Exercise inputs |
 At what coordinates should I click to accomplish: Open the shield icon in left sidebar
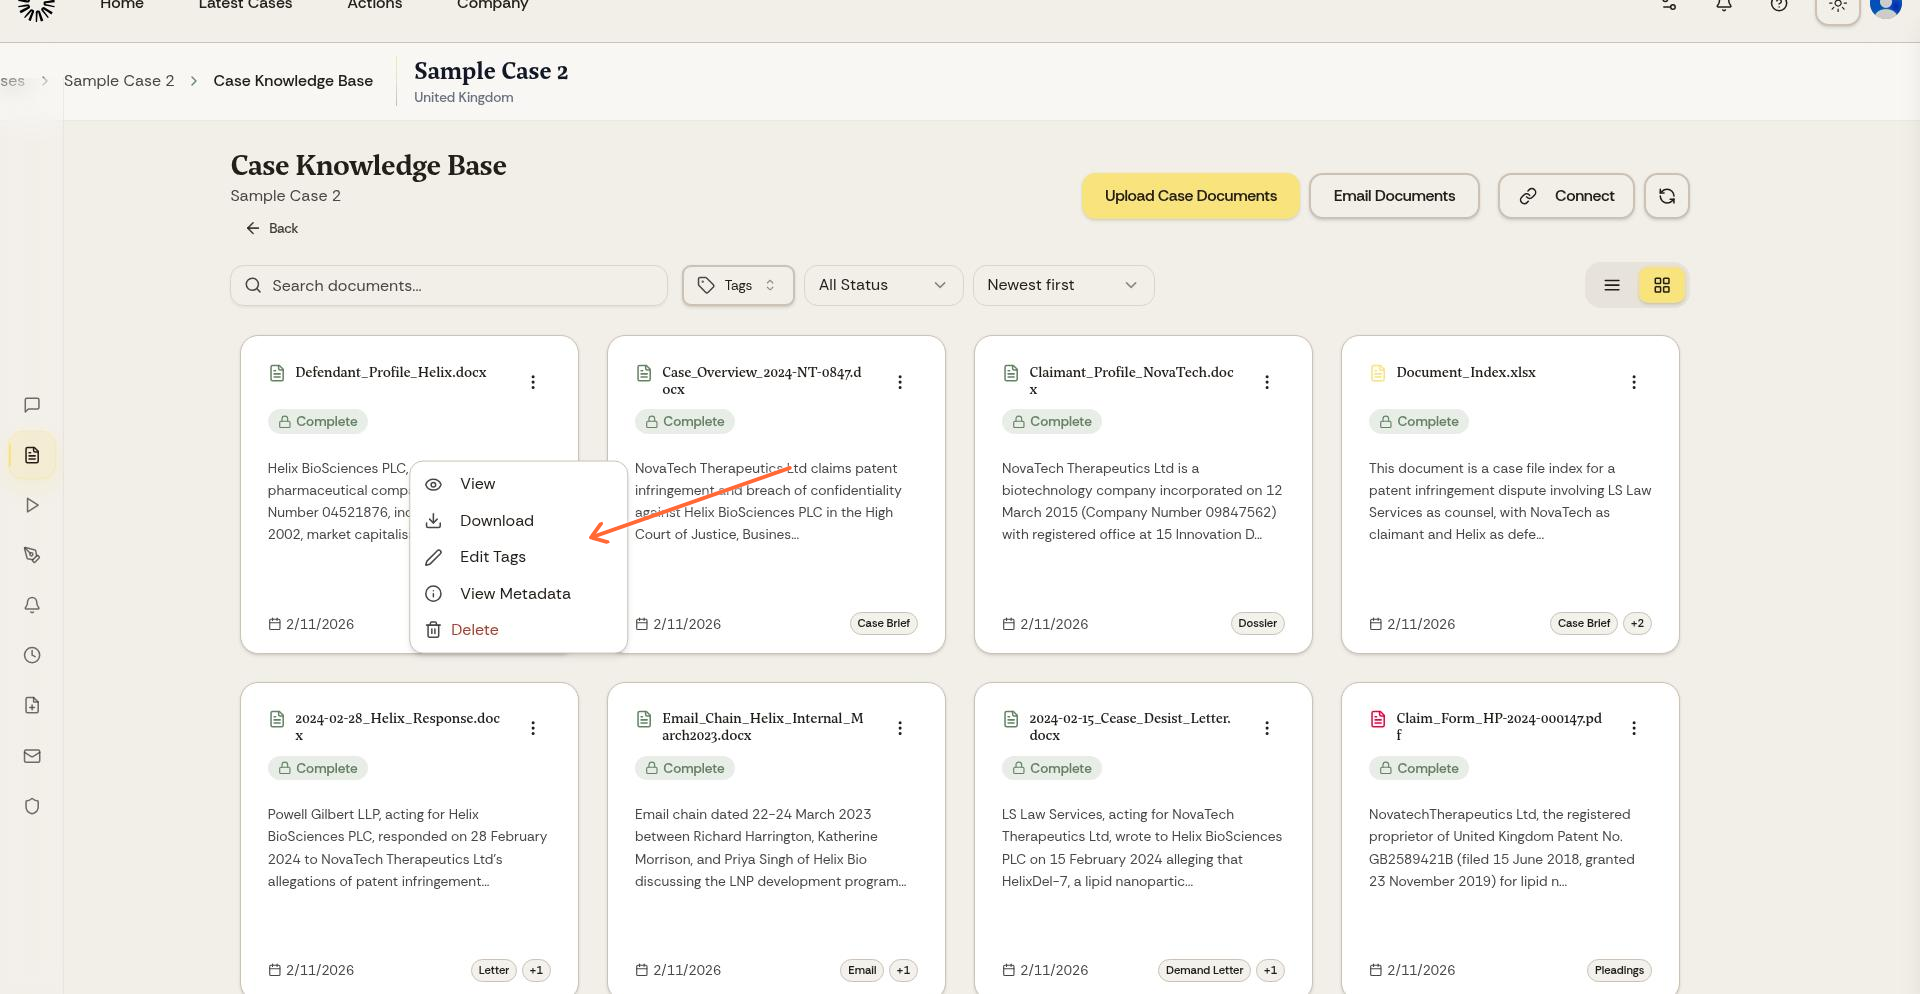(32, 806)
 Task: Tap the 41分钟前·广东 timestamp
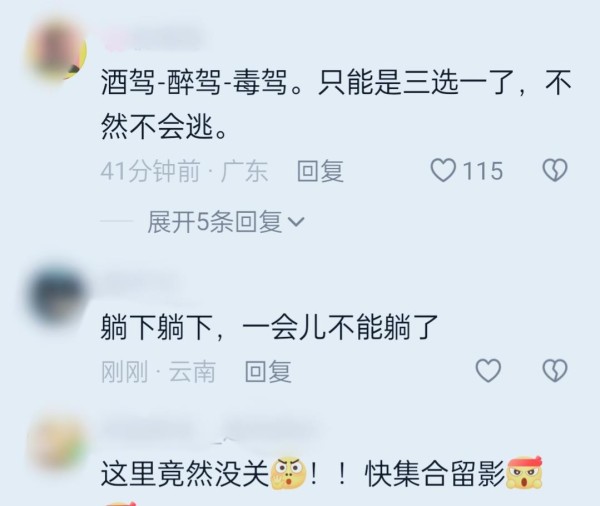tap(184, 171)
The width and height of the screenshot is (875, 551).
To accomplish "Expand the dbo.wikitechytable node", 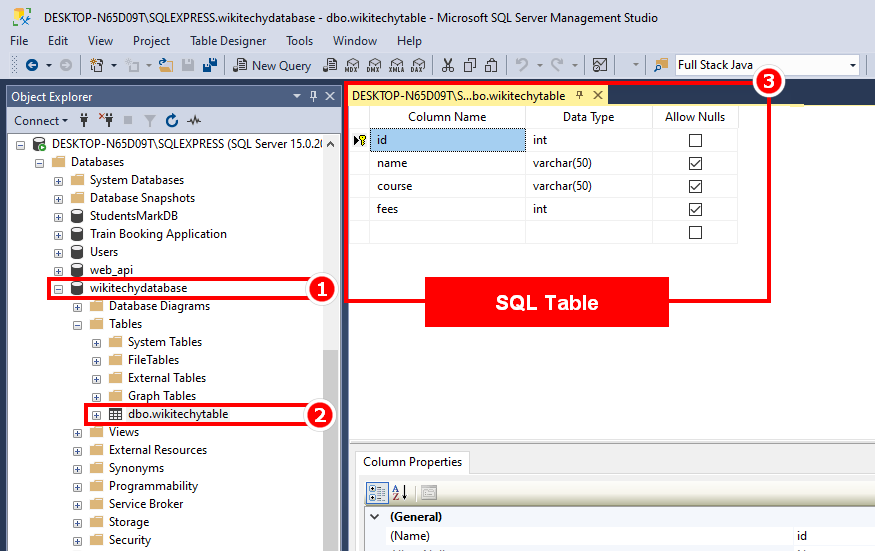I will [x=96, y=414].
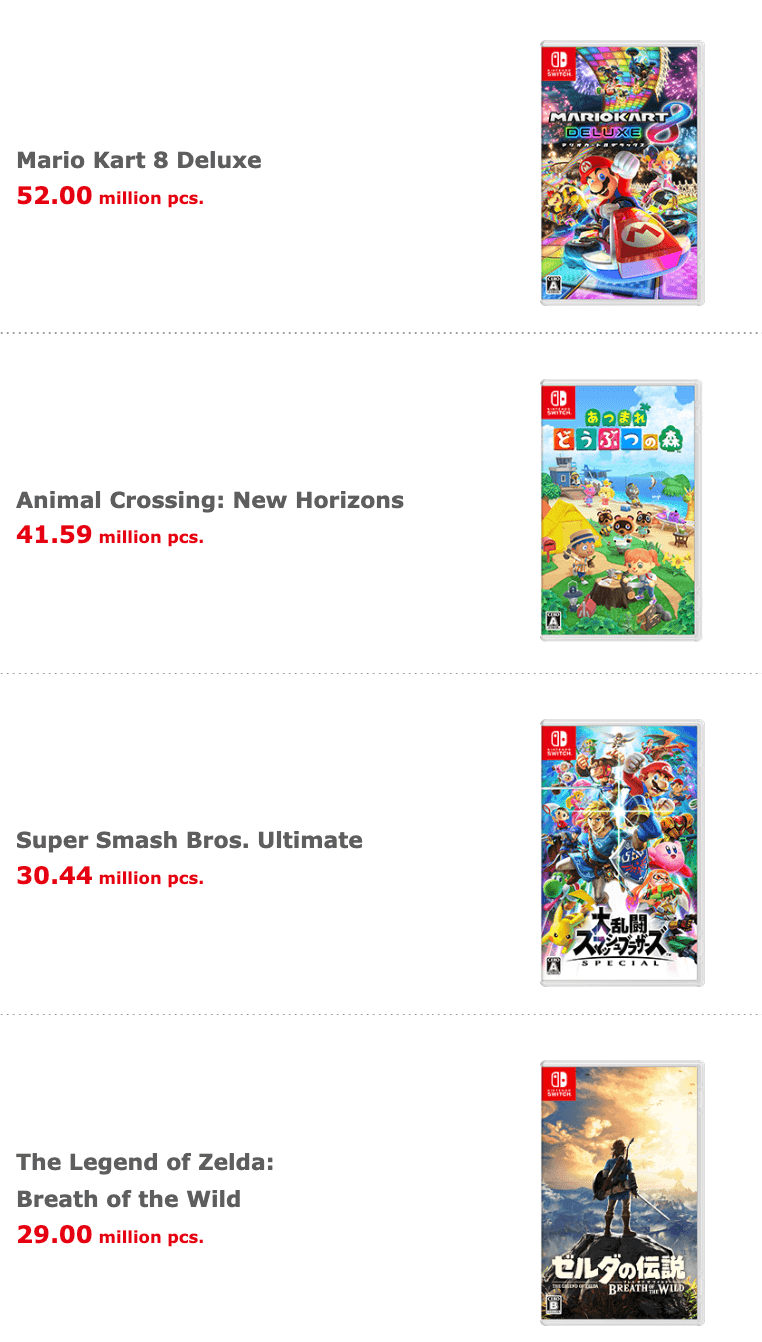Click the 52.00 million pcs. sales figure
This screenshot has height=1342, width=762.
(110, 196)
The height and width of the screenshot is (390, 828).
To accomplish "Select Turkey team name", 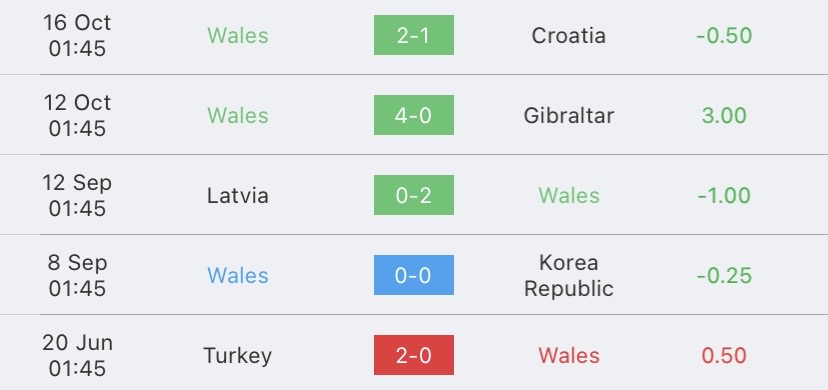I will [238, 356].
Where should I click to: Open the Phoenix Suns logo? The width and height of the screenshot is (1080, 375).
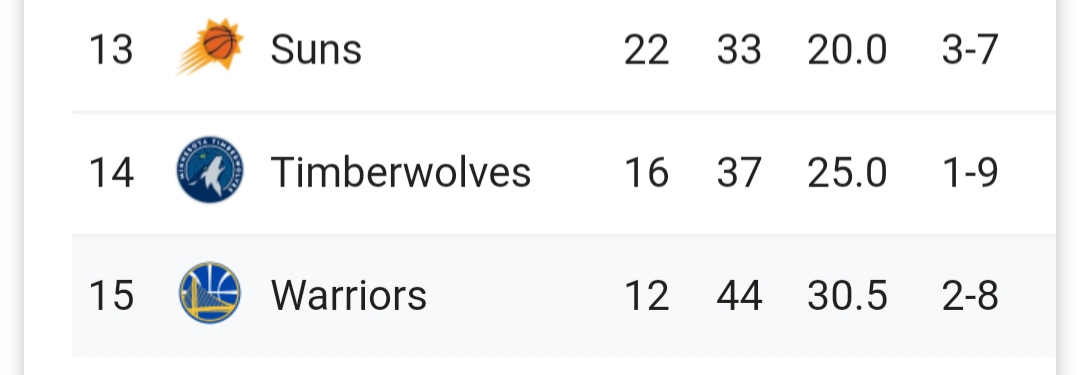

Task brief | Within the listing above, the lines starting at the one containing "Task: Tap the 41分钟前·广东 timestamp" and ending at the one containing "The width and height of the screenshot is (875, 551)." are to be returned exactly. Omit the pictures.

Answer to this problem |
 Task: Tap the 41分钟前·广东 timestamp
tap(184, 171)
The width and height of the screenshot is (875, 551).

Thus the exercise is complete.